▶ _What is needed_
For this listing, reproduce the line with "Tout accepter (47, 2556)", the line with "1883 (317, 584)", and the lines between, exactly as they stand. Leave out pictures and all other lines.

▶ _Provided data_
==============================

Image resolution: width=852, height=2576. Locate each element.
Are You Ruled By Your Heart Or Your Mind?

==============================

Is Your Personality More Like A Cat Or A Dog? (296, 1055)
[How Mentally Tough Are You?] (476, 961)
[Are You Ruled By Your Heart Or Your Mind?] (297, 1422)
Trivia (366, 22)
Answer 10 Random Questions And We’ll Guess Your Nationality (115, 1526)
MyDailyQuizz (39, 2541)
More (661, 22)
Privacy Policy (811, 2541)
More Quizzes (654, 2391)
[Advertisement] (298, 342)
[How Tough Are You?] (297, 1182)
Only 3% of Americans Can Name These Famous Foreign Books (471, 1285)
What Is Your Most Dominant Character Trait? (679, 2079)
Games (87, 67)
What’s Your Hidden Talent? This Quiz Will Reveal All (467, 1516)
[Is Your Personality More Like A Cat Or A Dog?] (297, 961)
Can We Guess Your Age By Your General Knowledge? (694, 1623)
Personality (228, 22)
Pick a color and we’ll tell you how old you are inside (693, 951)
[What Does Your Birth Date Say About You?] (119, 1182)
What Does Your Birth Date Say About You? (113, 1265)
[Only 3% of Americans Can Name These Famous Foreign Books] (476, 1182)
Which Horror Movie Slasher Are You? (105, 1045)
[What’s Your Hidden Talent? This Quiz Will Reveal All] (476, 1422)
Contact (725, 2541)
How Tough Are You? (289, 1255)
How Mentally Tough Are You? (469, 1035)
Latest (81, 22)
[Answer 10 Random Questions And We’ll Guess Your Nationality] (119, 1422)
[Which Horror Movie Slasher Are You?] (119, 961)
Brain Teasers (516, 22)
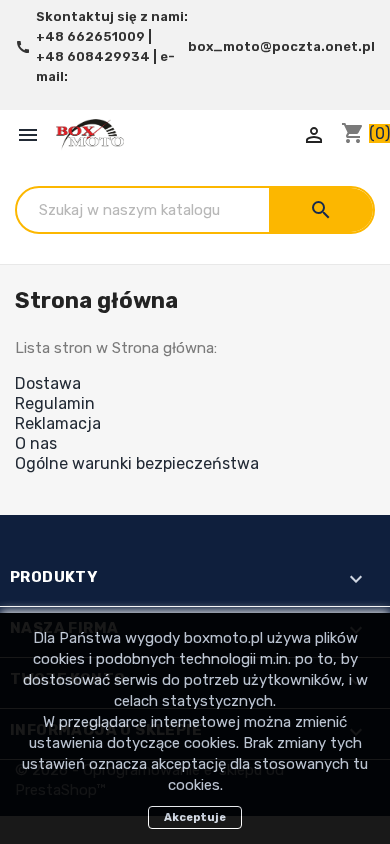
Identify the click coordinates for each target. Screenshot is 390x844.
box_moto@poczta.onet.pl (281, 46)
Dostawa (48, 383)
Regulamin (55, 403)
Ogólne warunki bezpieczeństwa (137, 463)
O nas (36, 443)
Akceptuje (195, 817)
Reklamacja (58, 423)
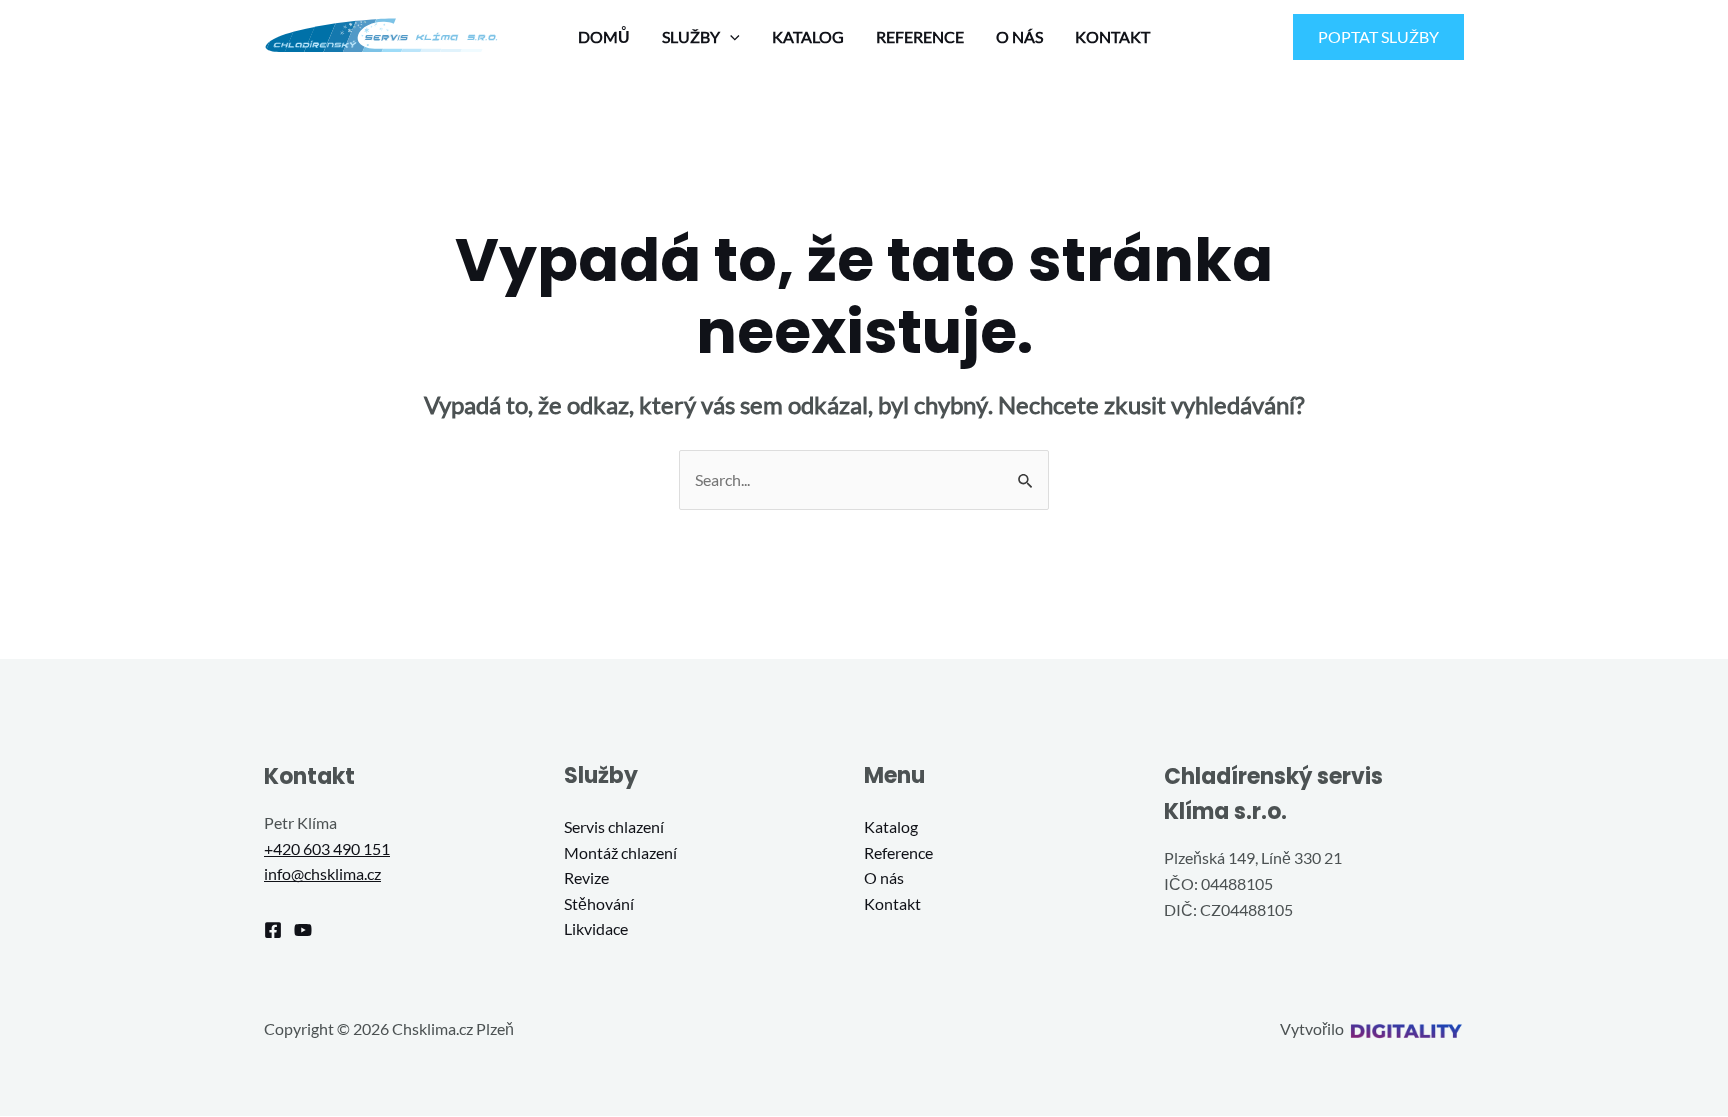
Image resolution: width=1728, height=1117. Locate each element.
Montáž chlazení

==============================

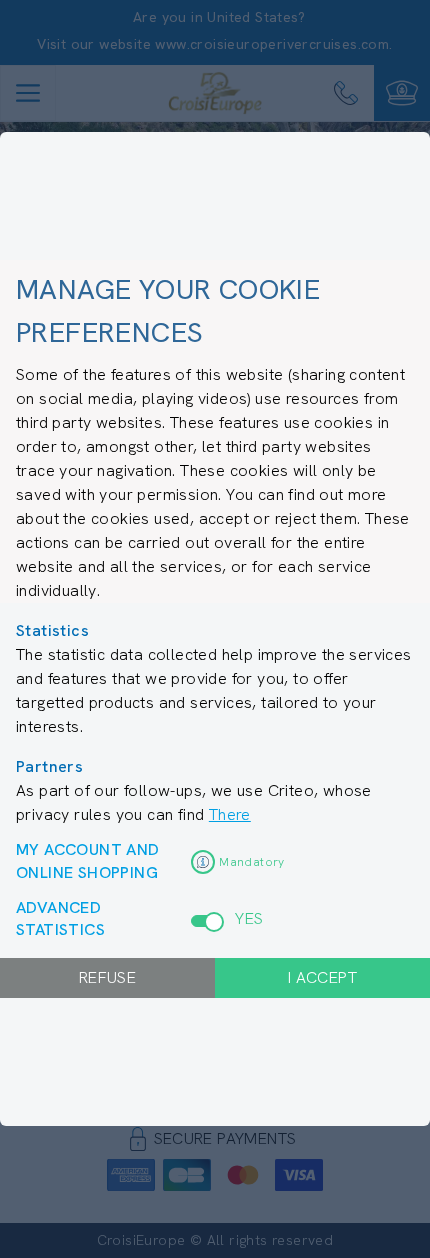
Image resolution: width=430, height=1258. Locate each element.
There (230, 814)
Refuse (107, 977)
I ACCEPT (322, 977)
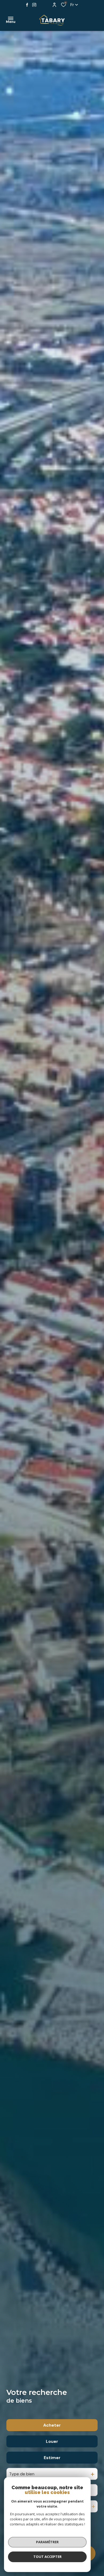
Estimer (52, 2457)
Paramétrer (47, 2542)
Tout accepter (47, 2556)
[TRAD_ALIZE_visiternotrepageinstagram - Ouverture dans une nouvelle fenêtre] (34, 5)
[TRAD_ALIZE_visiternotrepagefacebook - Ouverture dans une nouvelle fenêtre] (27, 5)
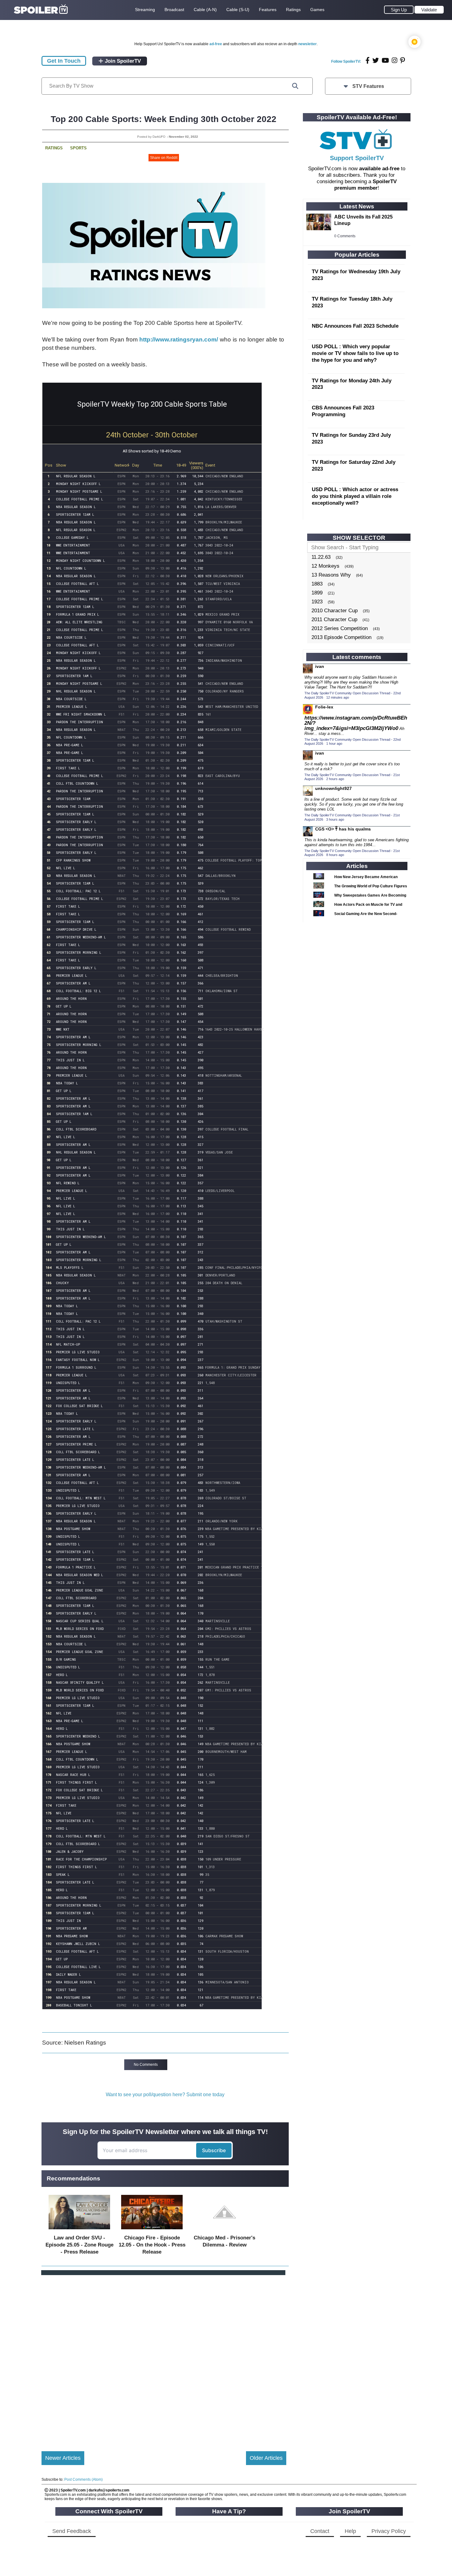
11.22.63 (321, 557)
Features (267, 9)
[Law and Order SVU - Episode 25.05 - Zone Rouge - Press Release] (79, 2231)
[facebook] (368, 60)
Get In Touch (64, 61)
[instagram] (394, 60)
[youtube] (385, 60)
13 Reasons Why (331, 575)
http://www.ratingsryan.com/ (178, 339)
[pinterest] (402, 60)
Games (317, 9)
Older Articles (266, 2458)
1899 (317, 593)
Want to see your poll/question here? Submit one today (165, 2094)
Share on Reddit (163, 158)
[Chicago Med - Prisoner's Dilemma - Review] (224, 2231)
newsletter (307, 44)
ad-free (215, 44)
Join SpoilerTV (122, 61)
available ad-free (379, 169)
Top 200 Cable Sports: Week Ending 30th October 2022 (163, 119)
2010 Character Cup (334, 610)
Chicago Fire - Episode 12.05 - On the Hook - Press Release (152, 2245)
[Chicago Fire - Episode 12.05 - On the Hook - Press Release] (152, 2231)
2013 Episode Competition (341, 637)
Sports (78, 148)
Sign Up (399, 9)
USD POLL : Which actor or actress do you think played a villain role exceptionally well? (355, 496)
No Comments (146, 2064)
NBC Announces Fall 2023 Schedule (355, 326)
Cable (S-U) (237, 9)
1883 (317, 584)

==============================

▶ _Solution to the exercise_
Tout accepter (47, 2556)
[TRAD_ALIZE_visiternotrepageinstagram - Ouverture dans une nouvelle fenêtre] (34, 5)
[TRAD_ALIZE_visiternotrepagefacebook - Ouverture dans une nouvelle fenêtre] (27, 5)
11.22.63 (321, 557)
Features (267, 9)
[Law and Order SVU - Episode 25.05 - Zone Rouge - Press Release] (79, 2231)
[facebook] (368, 60)
Get In Touch (64, 61)
[instagram] (394, 60)
[youtube] (385, 60)
13 Reasons Why (331, 575)
http://www.ratingsryan.com/ (178, 339)
[pinterest] (402, 60)
Games (317, 9)
Older Articles (266, 2458)
1899 (317, 593)
Want to see your poll/question here? Submit one today (165, 2094)
Share on Reddit (163, 158)
[Chicago Med - Prisoner's Dilemma - Review] (224, 2231)
newsletter (307, 44)
ad-free (215, 44)
Join SpoilerTV (122, 61)
available ad-free (379, 169)
Top 200 Cable Sports: Week Ending 30th October 2022 (163, 119)
2010 Character Cup (334, 610)
Chicago Fire - Episode 12.05 - On the Hook - Press Release (152, 2245)
[Chicago Fire - Episode 12.05 - On the Hook - Press Release] (152, 2231)
2013 Episode Competition (341, 637)
Sports (78, 148)
Sign Up (399, 9)
USD POLL : Which actor or actress do you think played a villain role exceptionally well? (355, 496)
No Comments (146, 2064)
NBC Announces Fall 2023 Schedule (355, 326)
Cable (S-U) (237, 9)
1883 (317, 584)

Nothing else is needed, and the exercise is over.